→ RECORDS SHOWN:
◇ ◇ ◇

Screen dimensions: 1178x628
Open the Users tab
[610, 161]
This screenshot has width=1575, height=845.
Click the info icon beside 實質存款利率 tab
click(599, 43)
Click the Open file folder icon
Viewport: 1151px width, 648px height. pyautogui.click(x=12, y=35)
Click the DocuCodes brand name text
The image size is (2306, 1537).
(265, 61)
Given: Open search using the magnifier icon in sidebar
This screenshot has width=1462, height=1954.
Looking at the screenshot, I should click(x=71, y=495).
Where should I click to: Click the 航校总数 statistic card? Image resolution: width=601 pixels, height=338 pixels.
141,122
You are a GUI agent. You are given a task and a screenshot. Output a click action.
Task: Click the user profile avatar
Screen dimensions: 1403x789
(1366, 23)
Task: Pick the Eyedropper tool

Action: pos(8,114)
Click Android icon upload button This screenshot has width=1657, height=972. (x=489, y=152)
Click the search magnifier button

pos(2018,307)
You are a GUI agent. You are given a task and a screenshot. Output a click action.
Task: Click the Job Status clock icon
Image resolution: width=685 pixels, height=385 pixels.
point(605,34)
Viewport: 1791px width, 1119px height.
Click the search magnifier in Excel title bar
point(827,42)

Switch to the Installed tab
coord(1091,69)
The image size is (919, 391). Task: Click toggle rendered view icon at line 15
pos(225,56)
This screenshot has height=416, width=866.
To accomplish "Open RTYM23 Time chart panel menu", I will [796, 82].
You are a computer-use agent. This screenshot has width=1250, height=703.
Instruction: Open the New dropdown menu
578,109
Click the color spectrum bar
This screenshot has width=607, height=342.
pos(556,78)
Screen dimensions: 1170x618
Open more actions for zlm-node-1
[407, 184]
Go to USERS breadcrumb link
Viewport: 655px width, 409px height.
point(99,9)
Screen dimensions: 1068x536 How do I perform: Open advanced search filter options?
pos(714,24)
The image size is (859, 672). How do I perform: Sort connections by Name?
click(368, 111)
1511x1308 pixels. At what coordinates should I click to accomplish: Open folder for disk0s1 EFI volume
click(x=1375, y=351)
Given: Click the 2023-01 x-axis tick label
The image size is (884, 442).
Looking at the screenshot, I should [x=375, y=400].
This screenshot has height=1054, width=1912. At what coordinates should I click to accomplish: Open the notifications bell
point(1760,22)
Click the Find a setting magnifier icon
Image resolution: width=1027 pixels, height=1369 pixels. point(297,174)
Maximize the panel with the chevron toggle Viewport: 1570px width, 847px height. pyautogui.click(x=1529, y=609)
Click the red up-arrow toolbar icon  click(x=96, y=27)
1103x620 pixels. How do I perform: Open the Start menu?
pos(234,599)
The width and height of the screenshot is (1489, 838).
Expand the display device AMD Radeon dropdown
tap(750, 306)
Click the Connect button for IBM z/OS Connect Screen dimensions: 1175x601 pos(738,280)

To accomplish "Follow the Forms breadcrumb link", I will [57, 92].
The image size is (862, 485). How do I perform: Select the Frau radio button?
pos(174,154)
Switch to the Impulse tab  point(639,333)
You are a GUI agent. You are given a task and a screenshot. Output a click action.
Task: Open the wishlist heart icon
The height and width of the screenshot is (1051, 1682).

◇ ◇ ◇

→ WHAT IS REQUIRED:
All of the entries above must be transcribed exactly.

→ RESULT BELOW:
Screen dimensions: 1178x628
Open the Users tab
[610, 161]
This screenshot has width=1575, height=845.
Click the info icon beside 實質存款利率 tab
click(599, 43)
Click the Open file folder icon
Viewport: 1151px width, 648px height. pyautogui.click(x=12, y=35)
Click the DocuCodes brand name text
The image size is (2306, 1537).
(265, 61)
Given: Open search using the magnifier icon in sidebar
This screenshot has width=1462, height=1954.
Looking at the screenshot, I should click(x=71, y=495).
Where should I click to: Click the 航校总数 statistic card? Image resolution: width=601 pixels, height=338 pixels.
141,122
You are a GUI agent. You are given a task and a screenshot. Output a click action.
Task: Click the user profile avatar
Screen dimensions: 1403x789
(1366, 23)
Task: Pick the Eyedropper tool

Action: pos(8,114)
Click Android icon upload button This screenshot has width=1657, height=972. (x=489, y=152)
Click the search magnifier button

pos(2018,307)
You are a GUI agent. You are given a task and a screenshot. Output a click action.
Task: Click the Job Status clock icon
Image resolution: width=685 pixels, height=385 pixels.
point(605,34)
Viewport: 1791px width, 1119px height.
Click the search magnifier in Excel title bar
point(827,42)

Switch to the Installed tab
coord(1091,69)
The image size is (919, 391). Task: Click toggle rendered view icon at line 15
pos(225,56)
This screenshot has height=416, width=866.
To accomplish "Open RTYM23 Time chart panel menu", I will [796, 82].
You are a computer-use agent. This screenshot has width=1250, height=703.
Instruction: Open the New dropdown menu
578,109
Click the color spectrum bar
This screenshot has width=607, height=342.
pos(556,78)
Screen dimensions: 1170x618
Open more actions for zlm-node-1
[407, 184]
Go to USERS breadcrumb link
Viewport: 655px width, 409px height.
point(99,9)
Screen dimensions: 1068x536 How do I perform: Open advanced search filter options?
pos(714,24)
The image size is (859, 672). How do I perform: Sort connections by Name?
click(368, 111)
1511x1308 pixels. At what coordinates should I click to accomplish: Open folder for disk0s1 EFI volume
click(x=1375, y=351)
Given: Click the 2023-01 x-axis tick label
The image size is (884, 442).
Looking at the screenshot, I should [x=375, y=400].
This screenshot has height=1054, width=1912. At what coordinates should I click to accomplish: Open the notifications bell
point(1760,22)
Click the Find a setting magnifier icon
Image resolution: width=1027 pixels, height=1369 pixels. point(297,174)
Maximize the panel with the chevron toggle Viewport: 1570px width, 847px height. pyautogui.click(x=1529, y=609)
Click the red up-arrow toolbar icon  click(x=96, y=27)
1103x620 pixels. How do I perform: Open the Start menu?
pos(234,599)
The width and height of the screenshot is (1489, 838).
Expand the display device AMD Radeon dropdown
tap(750, 306)
Click the Connect button for IBM z/OS Connect Screen dimensions: 1175x601 pos(738,280)

To accomplish "Follow the Forms breadcrumb link", I will [57, 92].
The image size is (862, 485). How do I perform: Select the Frau radio button?
pos(174,154)
Switch to the Impulse tab  point(639,333)
You are a GUI agent. You are given a task and a screenshot. Output a click action.
Task: Open the wishlist heart icon
The height and width of the screenshot is (1051, 1682).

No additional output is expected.